Em seu livro, Dawkins tenta rever tal conceito apelando para certas pesquisas que mostram que o número de cientistas ateus é bem maior que o de cientistas crentes. Essa técnica é uma forma de manipulação muito comum em apresentação de dados, e bastante presente em campanhas políticas, onde os candidatos possuem vários dados diferentes, em diferentes áreas, por diferentes pesquisas e em diferentes lugares, e elegem arbitrariamente os dados que mais lhe favorecem para exibi-los ao público, que tristemente acaba comprando a ideia e acreditando que determinado político é mesmo excelente!

Dawkins faz a mesma coisa, mas contra a religião. Existem dezenas de pesquisas sobre a quantidade de cientistas teístas e ateístas, feitas por diferentes instituições, em diferentes épocas, em diferentes lugares, para grupos diferentes e algumas até encomendadas, mas Dawkins arbitrariamente seleciona três ou quatro que mais favorecem a sua visão ateísta, e em cima delas festeja gloriosamente o “triunfo” de seu ateísmo, como se fosse a única visão cientificamente plausível. Um charlatanismo tão grosseiro que é de se impressionar que existam pessoas que comprem tal discurso como se fosse sério.

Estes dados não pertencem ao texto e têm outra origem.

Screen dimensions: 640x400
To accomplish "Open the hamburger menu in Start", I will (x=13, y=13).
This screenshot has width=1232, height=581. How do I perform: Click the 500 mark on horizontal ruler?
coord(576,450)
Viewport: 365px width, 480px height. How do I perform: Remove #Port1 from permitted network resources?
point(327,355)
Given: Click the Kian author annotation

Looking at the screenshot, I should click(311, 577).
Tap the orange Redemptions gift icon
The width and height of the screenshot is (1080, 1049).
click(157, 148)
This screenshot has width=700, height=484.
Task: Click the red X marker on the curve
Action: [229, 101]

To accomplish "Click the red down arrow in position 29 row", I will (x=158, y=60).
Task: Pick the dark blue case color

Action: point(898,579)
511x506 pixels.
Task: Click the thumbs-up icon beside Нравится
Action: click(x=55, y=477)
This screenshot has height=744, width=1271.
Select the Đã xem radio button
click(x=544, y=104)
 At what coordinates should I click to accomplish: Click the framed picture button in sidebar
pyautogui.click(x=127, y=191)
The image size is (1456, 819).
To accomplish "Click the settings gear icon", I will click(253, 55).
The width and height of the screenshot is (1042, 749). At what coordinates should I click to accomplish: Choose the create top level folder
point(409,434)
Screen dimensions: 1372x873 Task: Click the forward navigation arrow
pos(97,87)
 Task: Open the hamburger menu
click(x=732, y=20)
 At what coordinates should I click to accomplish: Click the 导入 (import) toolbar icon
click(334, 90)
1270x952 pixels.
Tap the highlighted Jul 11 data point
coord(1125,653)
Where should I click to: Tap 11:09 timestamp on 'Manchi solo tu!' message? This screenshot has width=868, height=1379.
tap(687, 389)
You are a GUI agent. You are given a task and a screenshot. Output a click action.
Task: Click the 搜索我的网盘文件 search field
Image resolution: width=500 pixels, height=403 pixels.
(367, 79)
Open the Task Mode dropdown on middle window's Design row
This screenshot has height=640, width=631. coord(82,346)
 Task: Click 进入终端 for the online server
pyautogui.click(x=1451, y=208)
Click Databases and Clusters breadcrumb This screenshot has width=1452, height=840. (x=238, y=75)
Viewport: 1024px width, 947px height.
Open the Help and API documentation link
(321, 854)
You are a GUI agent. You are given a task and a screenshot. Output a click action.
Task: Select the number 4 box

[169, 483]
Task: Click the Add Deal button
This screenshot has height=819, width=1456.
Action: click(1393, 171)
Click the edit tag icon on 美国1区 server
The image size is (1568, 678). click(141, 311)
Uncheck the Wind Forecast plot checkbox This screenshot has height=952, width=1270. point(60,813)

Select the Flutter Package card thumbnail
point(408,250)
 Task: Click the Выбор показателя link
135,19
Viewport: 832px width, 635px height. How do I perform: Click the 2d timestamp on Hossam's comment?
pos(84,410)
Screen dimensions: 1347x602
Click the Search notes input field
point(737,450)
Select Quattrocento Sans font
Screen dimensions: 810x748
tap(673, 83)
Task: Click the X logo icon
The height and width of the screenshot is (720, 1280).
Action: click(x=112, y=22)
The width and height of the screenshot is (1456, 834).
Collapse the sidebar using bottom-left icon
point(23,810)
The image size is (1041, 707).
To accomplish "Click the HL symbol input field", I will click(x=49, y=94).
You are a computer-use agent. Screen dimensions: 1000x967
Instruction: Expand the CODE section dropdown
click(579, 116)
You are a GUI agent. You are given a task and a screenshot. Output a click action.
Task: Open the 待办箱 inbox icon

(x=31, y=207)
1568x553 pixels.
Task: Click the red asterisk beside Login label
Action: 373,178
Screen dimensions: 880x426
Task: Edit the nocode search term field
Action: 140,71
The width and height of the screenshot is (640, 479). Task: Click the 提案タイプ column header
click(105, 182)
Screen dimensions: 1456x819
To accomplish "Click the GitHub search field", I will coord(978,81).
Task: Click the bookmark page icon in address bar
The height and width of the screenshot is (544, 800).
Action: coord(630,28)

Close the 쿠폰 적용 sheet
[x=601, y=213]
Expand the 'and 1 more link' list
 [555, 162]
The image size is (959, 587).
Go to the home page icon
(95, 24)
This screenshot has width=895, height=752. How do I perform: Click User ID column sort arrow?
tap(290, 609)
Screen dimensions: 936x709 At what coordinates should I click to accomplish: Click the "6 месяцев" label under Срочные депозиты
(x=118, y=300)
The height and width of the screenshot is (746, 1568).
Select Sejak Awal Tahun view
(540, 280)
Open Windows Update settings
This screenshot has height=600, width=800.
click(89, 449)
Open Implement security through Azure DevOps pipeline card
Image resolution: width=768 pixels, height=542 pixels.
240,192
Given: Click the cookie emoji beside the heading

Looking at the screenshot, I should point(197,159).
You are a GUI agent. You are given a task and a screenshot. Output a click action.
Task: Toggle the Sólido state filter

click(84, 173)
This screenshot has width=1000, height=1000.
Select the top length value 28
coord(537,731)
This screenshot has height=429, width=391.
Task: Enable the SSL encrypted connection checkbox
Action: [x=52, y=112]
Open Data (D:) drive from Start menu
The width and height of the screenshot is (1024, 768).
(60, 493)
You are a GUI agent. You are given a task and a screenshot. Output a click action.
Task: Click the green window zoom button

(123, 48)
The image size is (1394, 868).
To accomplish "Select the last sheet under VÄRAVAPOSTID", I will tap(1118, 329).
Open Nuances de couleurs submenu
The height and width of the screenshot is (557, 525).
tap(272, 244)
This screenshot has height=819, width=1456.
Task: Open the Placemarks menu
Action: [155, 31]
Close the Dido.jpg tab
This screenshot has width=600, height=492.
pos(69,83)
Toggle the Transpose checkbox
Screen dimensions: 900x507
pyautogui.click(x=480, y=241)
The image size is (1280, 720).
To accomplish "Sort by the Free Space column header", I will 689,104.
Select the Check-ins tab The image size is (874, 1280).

Para entendermos melhor a forma de manipulação que Dawkins usa, basta compreender que existe um abismo muito grande entre “teísmo” e “ateísmo”, e ainda maior entre “cristão” e “ateu”. Em uma pesquisa hipotética que apresente 30% dos cientistas como teístas, Dawkins é rápido em “concluir” que os outros 70% são descrentes, quando, na verdade, a descrença em um teísmo não configura necessariamente a descrença absoluta em um Deus. Em outras palavras, Dawkins puxa para o seu lado um enorme quantitativo numérico que jamais compactuaria com suas ideias neo-ateístas.

Há um enorme abismo entre o teísmo e o ateísmo. Existem os deístas (que creem na existência de um Deus impessoal), os agnósticos (que não sabem ao certo se Deus existe ou não, mas que abrem esta possibilidade), os pandeístas (que creem que Deus criou a natureza e depois se uniu a ela) e os panteístas (que creem que Deus é a natureza, mas em geral acreditam em vida após a morte e em outras coisas que os ateus não admitem). Mesmo do grupo de ateus do outro lado, apenas uma minoria de cientistas é neo-ateísta, sendo que a maioria de cientistas ateus adota o ateísmo tradicional de Gould e muitos outros, que não veem qualquer conflito entre a ciência e a religião.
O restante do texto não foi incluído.